=== Records shown ===
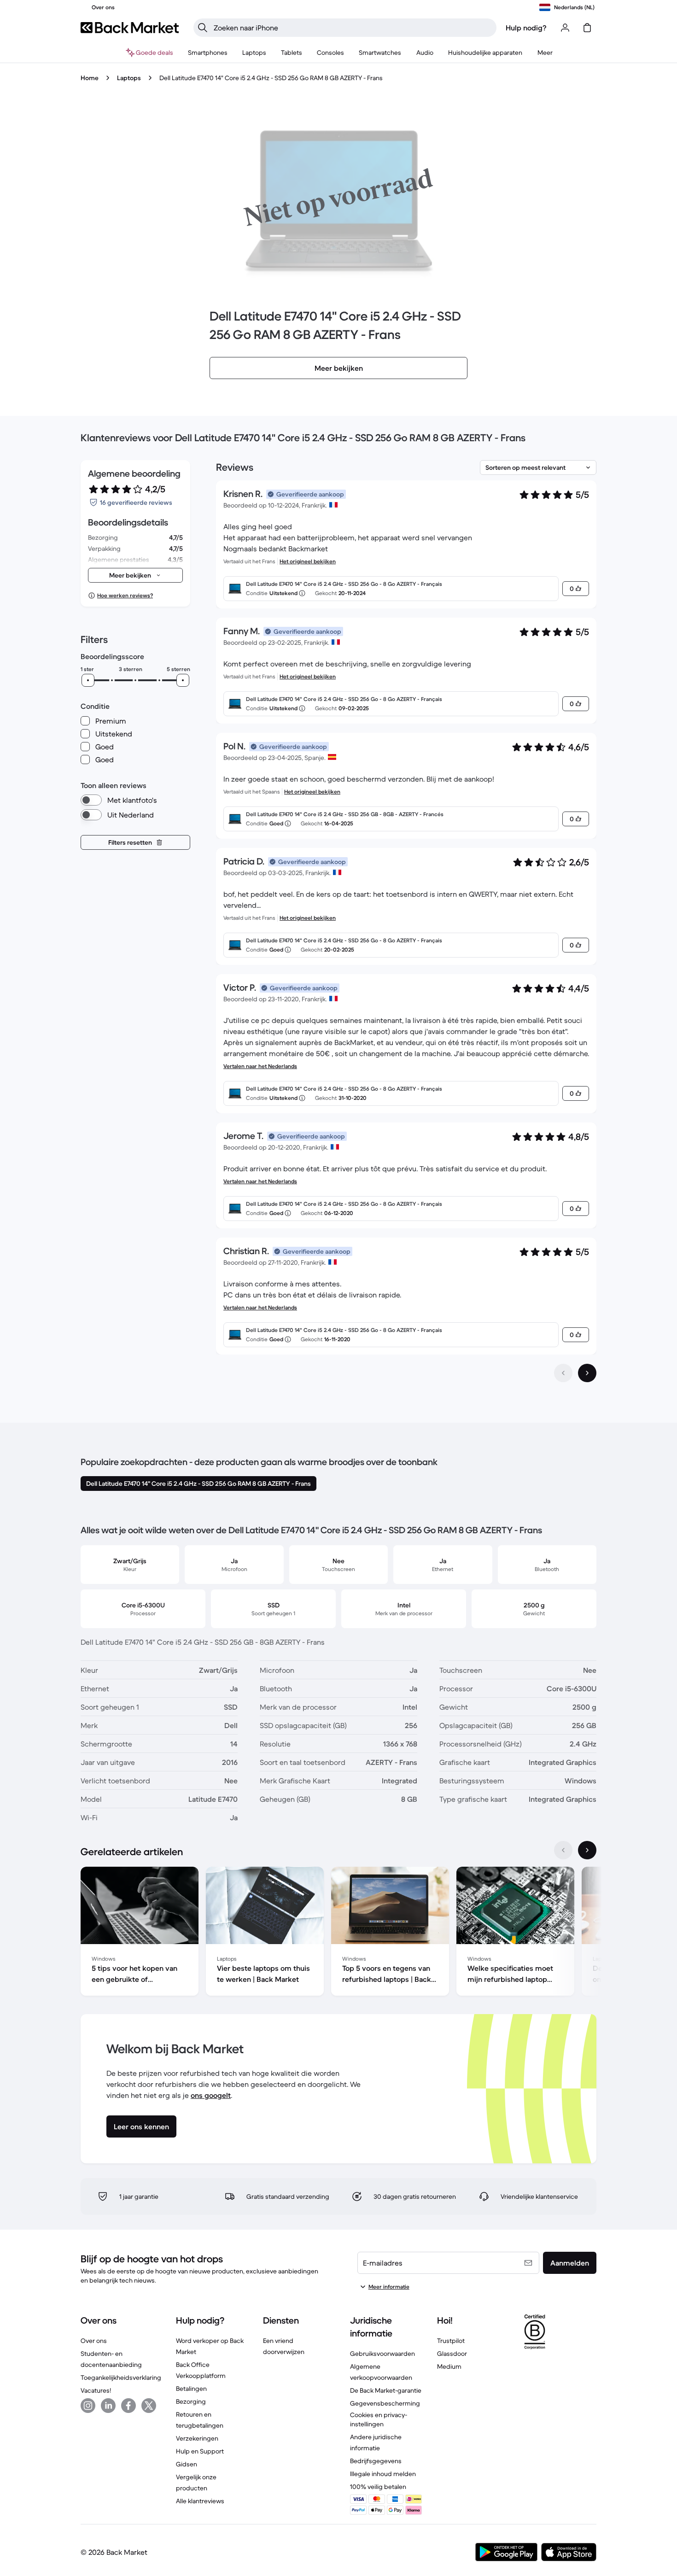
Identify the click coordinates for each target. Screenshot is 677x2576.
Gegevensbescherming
===
=== Records shown ===
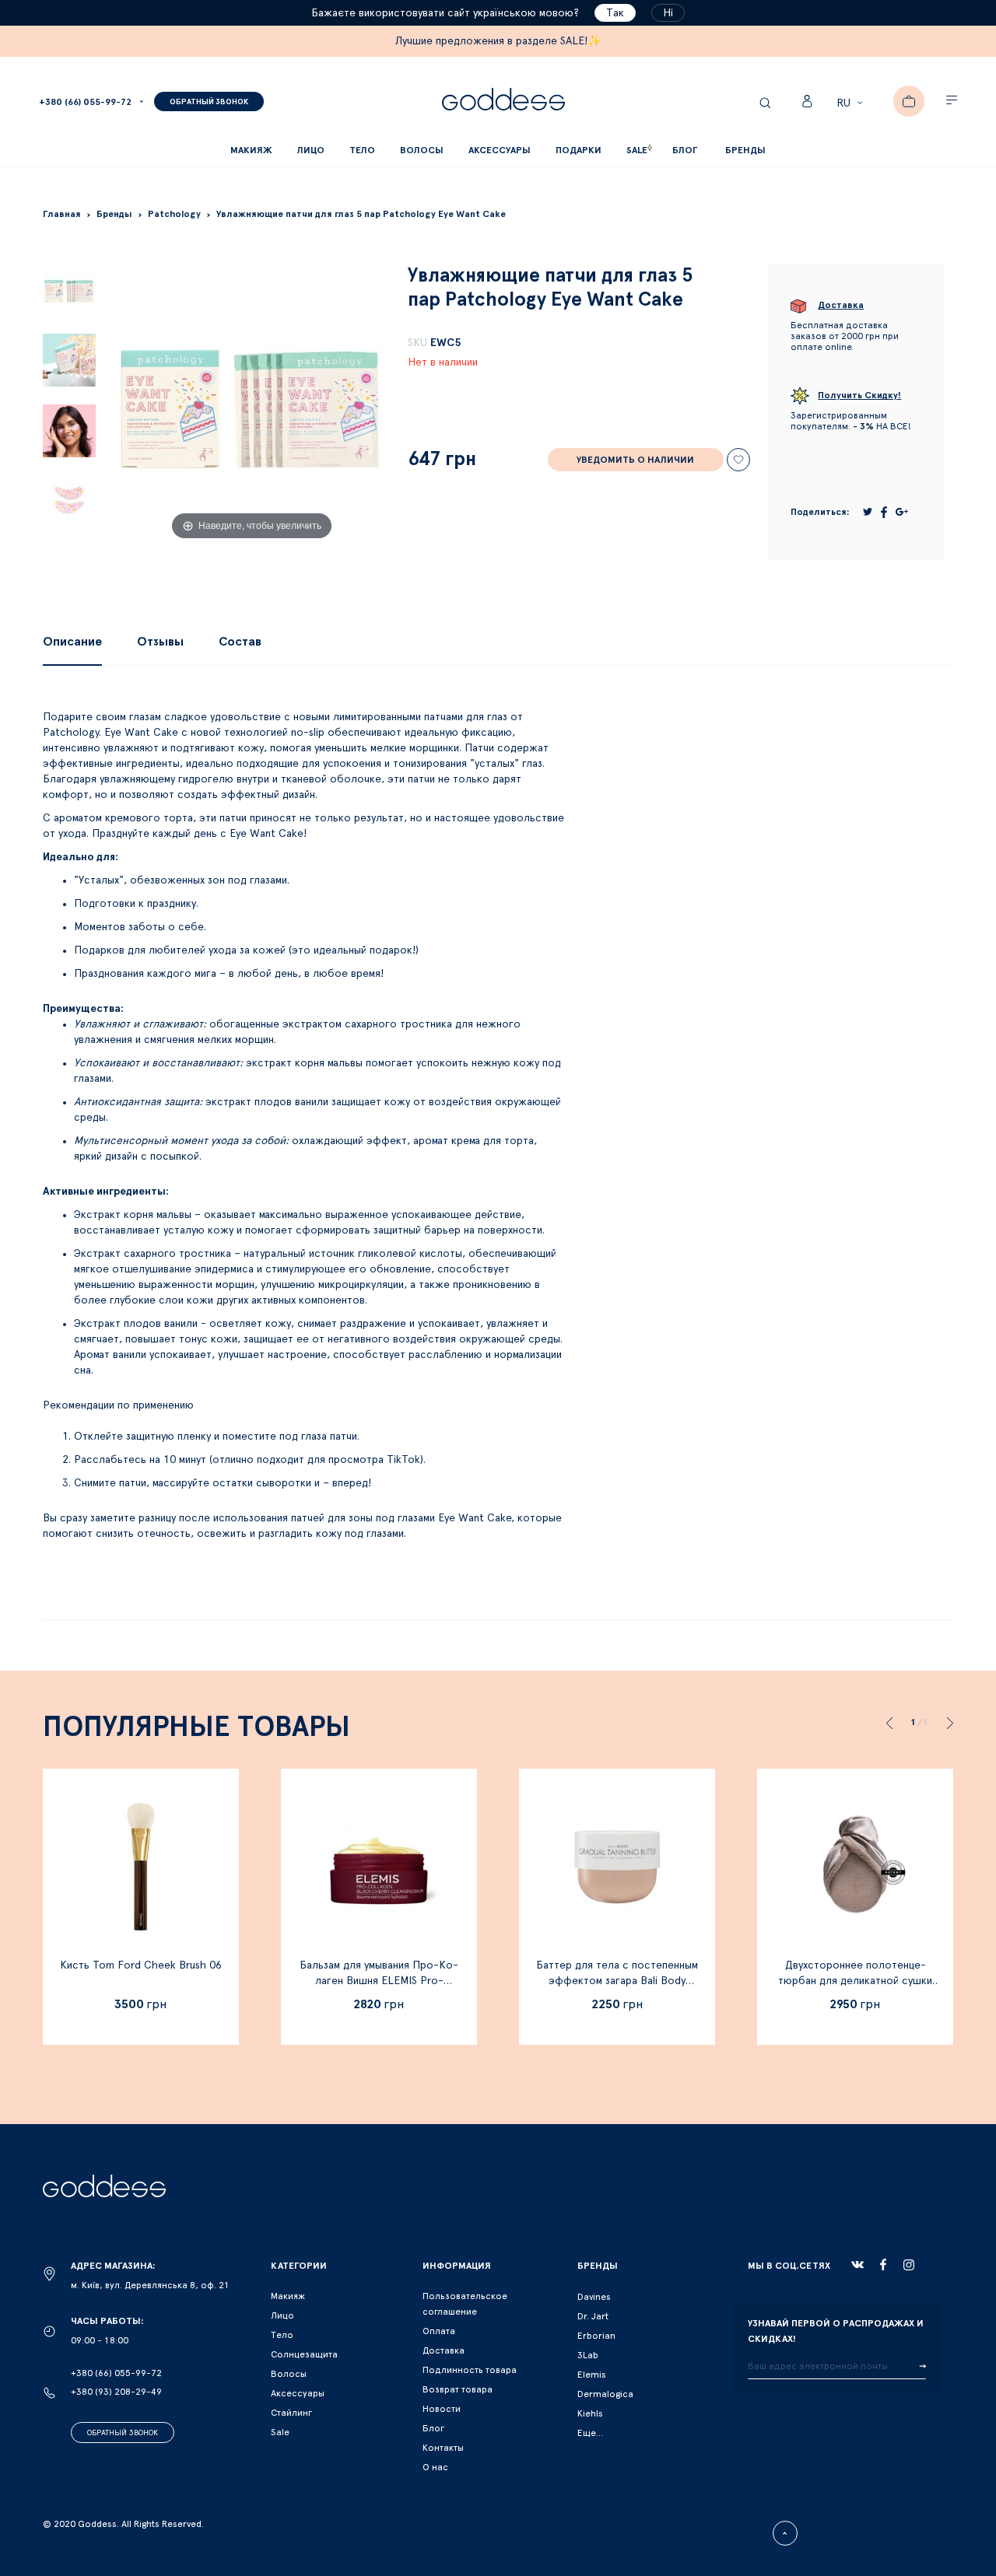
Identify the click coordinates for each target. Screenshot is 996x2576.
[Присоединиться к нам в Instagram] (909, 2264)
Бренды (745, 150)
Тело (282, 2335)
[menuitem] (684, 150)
===
=== Records shown ===
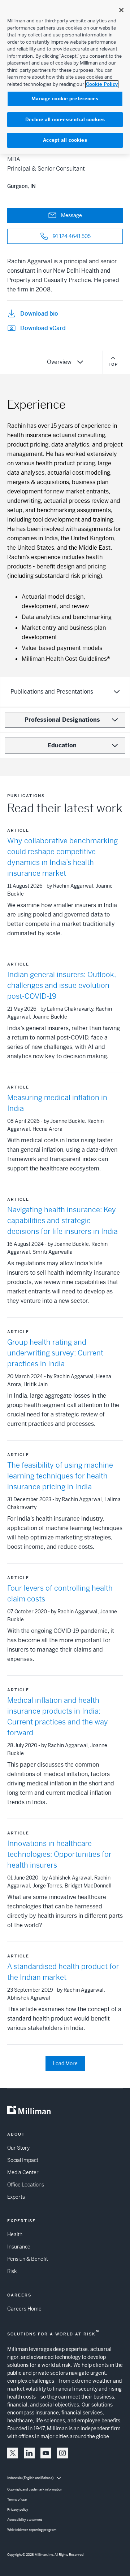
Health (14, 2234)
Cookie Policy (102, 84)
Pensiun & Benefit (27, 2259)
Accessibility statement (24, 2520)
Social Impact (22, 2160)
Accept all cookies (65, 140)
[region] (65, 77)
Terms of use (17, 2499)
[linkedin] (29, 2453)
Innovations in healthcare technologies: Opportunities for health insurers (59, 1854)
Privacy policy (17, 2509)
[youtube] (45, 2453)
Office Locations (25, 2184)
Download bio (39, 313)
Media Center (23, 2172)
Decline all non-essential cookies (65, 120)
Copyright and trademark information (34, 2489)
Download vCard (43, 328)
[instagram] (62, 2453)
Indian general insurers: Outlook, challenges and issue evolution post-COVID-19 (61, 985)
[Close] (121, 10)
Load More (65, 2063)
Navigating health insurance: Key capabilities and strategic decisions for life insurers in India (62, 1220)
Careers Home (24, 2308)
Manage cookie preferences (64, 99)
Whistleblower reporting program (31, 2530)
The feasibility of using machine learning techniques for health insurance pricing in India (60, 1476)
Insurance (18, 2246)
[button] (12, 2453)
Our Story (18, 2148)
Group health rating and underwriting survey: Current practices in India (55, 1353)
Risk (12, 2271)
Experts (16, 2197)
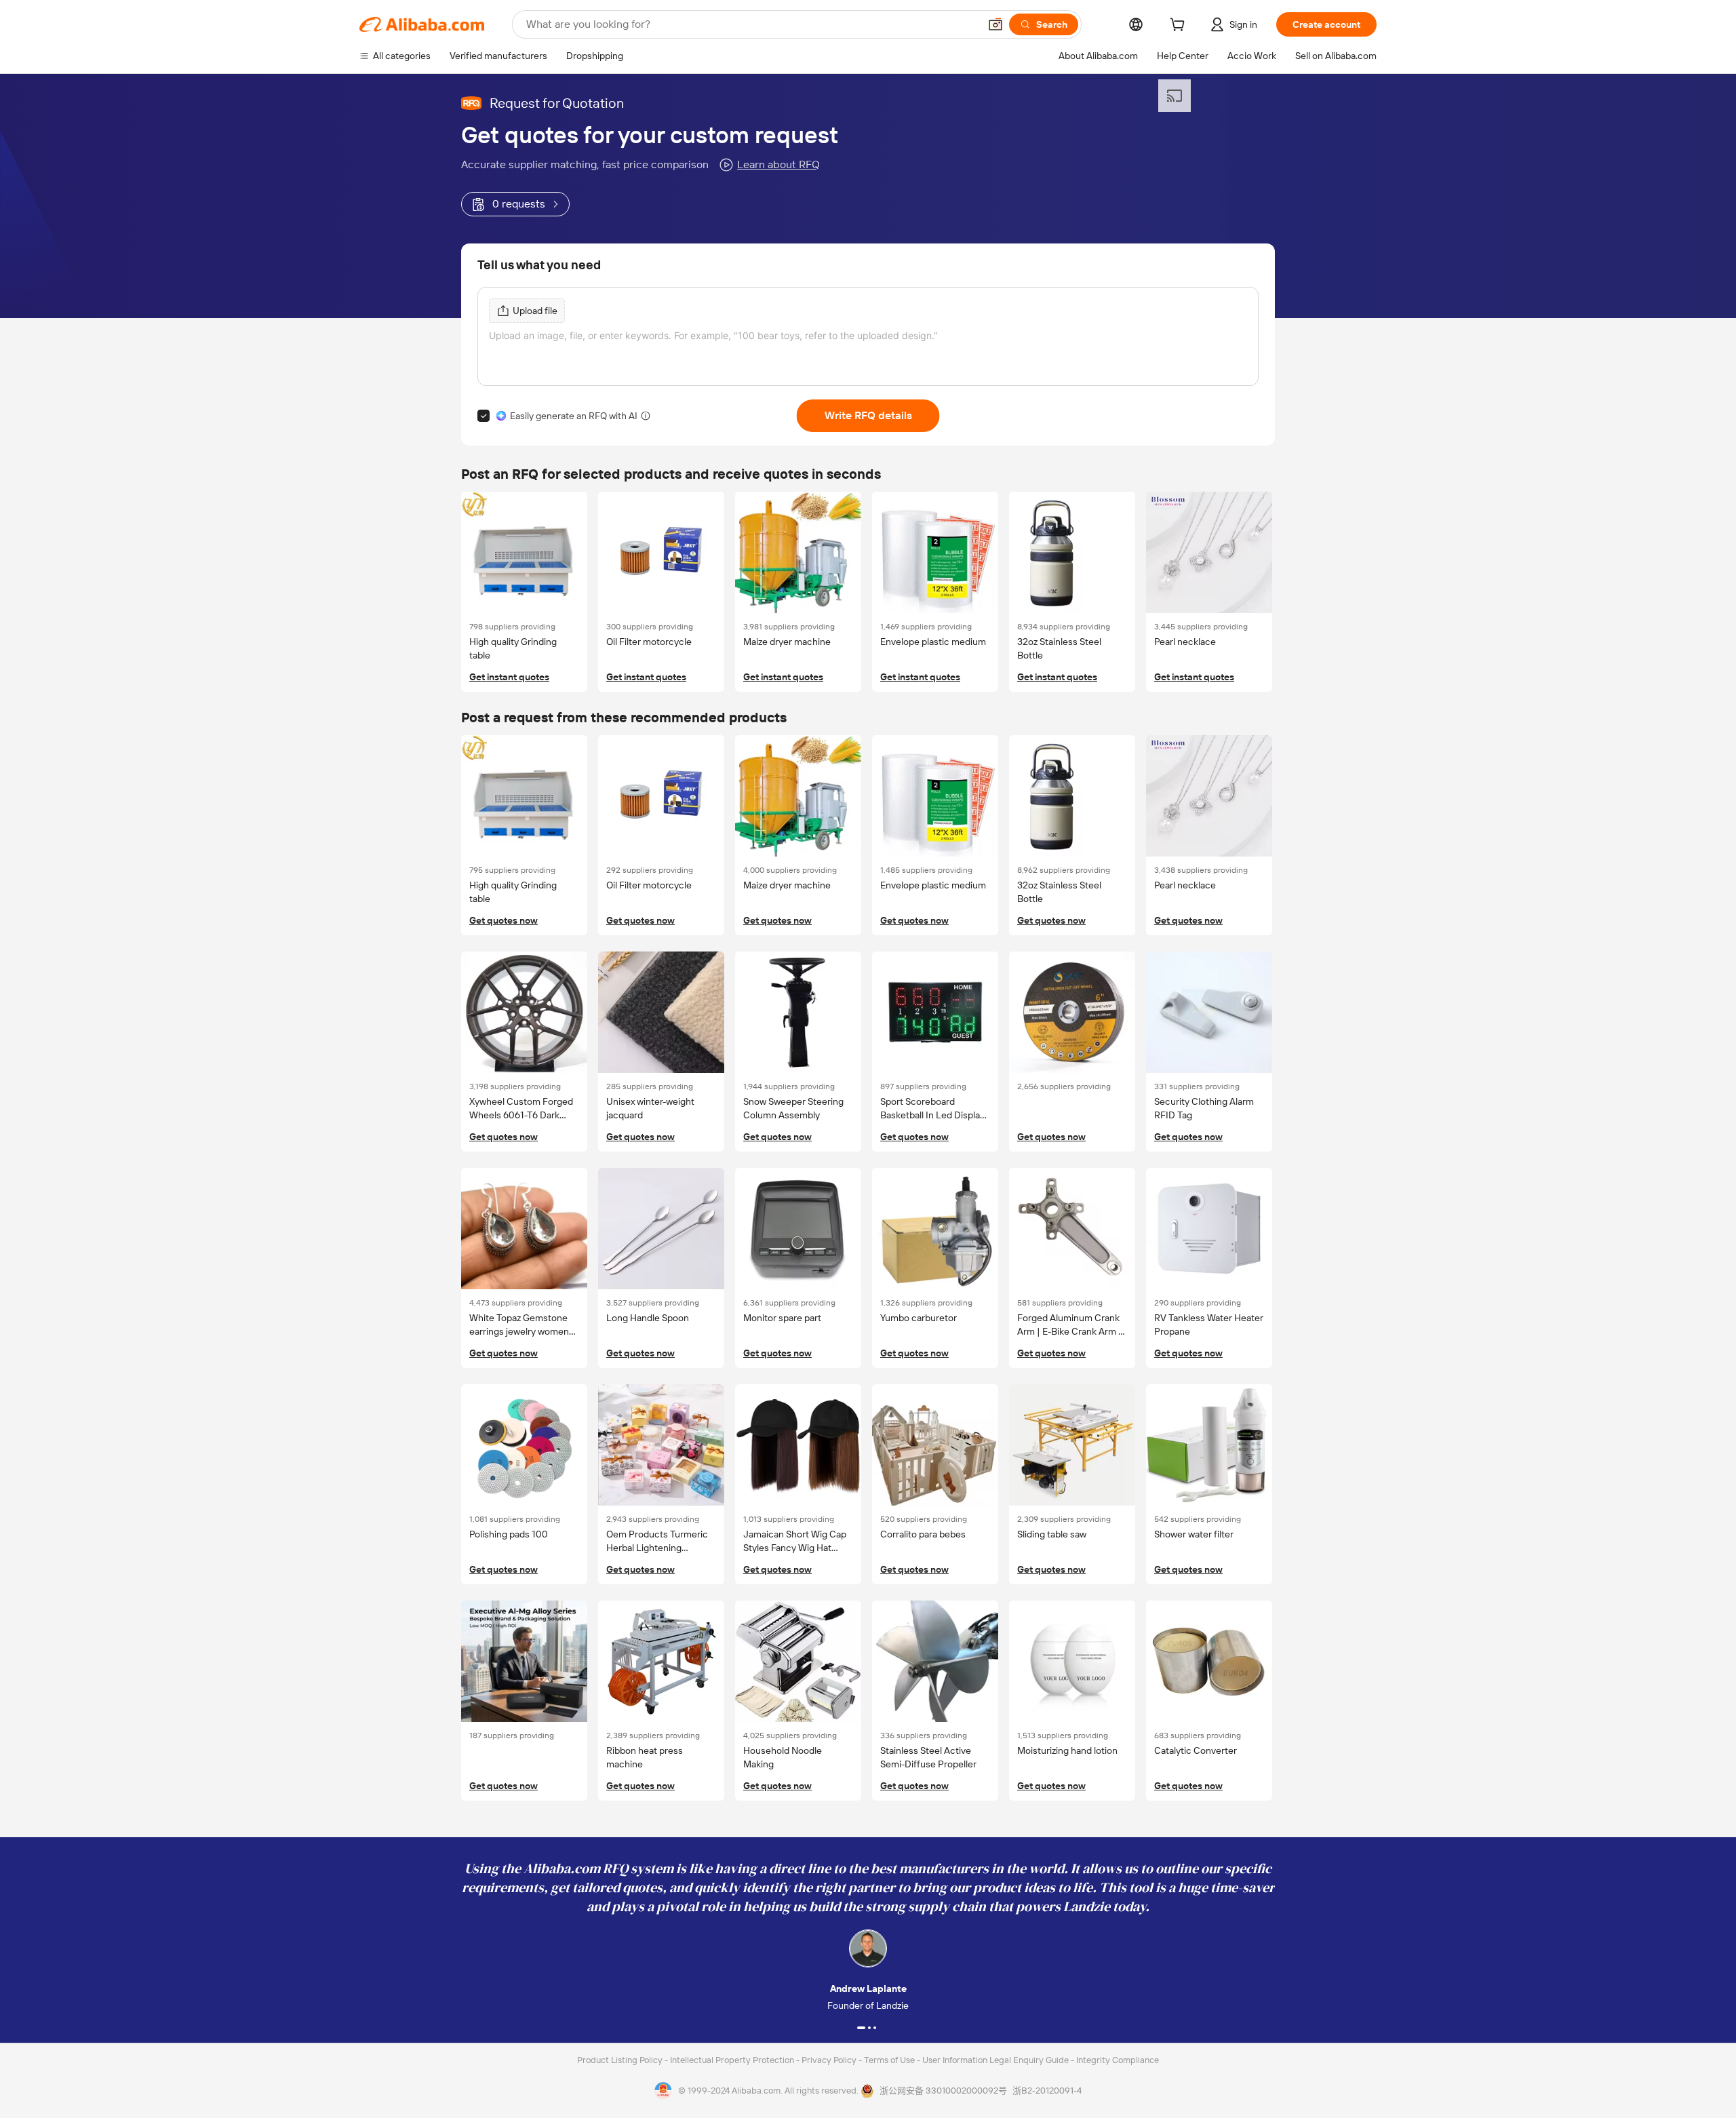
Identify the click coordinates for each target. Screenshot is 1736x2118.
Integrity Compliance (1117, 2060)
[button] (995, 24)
===
● Task to carry out:
Please count the lines in the data that include the word "each" and report the number by itself.

● Response below:
3